◆ **Data for this exercise**:
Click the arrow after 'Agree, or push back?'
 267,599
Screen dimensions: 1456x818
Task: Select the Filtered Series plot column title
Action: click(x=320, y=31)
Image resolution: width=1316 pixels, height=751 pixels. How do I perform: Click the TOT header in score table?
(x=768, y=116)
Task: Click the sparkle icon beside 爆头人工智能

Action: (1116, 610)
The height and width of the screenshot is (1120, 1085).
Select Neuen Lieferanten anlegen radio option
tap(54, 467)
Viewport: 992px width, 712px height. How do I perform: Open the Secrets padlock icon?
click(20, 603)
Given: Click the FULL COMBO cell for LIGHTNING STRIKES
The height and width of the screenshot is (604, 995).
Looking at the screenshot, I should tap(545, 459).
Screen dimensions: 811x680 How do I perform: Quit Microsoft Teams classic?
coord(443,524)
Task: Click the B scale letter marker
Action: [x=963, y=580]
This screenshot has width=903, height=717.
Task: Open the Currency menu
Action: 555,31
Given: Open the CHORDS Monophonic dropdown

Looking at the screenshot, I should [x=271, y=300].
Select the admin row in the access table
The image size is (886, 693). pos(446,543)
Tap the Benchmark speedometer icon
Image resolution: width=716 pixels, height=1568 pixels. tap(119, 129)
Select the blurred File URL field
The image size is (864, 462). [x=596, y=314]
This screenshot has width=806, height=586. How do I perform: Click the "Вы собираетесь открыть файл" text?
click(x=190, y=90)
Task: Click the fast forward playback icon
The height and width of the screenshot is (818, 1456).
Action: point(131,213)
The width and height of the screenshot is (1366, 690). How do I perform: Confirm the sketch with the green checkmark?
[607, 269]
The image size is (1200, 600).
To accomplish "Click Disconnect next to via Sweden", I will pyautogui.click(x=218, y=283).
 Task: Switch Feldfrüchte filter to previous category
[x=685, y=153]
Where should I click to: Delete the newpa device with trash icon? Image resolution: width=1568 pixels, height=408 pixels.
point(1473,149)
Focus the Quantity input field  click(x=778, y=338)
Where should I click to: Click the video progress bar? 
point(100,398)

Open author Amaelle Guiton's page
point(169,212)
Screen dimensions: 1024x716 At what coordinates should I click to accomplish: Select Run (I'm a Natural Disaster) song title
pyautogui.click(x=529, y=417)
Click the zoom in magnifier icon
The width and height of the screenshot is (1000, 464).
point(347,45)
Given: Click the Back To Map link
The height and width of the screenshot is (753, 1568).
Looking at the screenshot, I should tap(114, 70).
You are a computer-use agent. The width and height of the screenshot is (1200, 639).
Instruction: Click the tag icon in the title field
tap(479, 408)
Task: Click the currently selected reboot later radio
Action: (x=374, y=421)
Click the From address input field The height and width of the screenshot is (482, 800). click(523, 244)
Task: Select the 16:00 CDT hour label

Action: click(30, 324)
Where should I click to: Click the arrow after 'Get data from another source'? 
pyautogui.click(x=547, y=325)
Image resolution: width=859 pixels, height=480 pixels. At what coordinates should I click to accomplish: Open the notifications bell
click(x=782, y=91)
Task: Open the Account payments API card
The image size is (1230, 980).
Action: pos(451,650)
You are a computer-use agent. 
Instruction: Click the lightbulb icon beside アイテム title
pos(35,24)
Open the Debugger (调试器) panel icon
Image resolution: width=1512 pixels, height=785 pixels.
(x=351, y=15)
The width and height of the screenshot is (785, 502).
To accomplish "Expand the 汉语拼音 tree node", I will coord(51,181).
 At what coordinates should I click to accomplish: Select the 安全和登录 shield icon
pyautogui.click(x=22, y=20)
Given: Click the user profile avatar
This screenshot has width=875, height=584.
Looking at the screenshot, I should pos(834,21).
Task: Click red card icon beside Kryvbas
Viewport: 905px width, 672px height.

◆ **Your goal**:
Return only the stretch of the material above from the line holding "Where should I click to: Click the video" through the line holding "Click the From", copied exactly.

◆ **Exercise output**:
Where should I click to: Click the video progress bar? 
point(100,398)

Open author Amaelle Guiton's page
point(169,212)
Screen dimensions: 1024x716 At what coordinates should I click to accomplish: Select Run (I'm a Natural Disaster) song title
pyautogui.click(x=529, y=417)
Click the zoom in magnifier icon
The width and height of the screenshot is (1000, 464).
point(347,45)
Given: Click the Back To Map link
The height and width of the screenshot is (753, 1568).
Looking at the screenshot, I should tap(114, 70).
You are a computer-use agent. The width and height of the screenshot is (1200, 639).
Instruction: Click the tag icon in the title field
tap(479, 408)
Task: Click the currently selected reboot later radio
Action: (x=374, y=421)
Click the From address input field The height and width of the screenshot is (482, 800). click(523, 244)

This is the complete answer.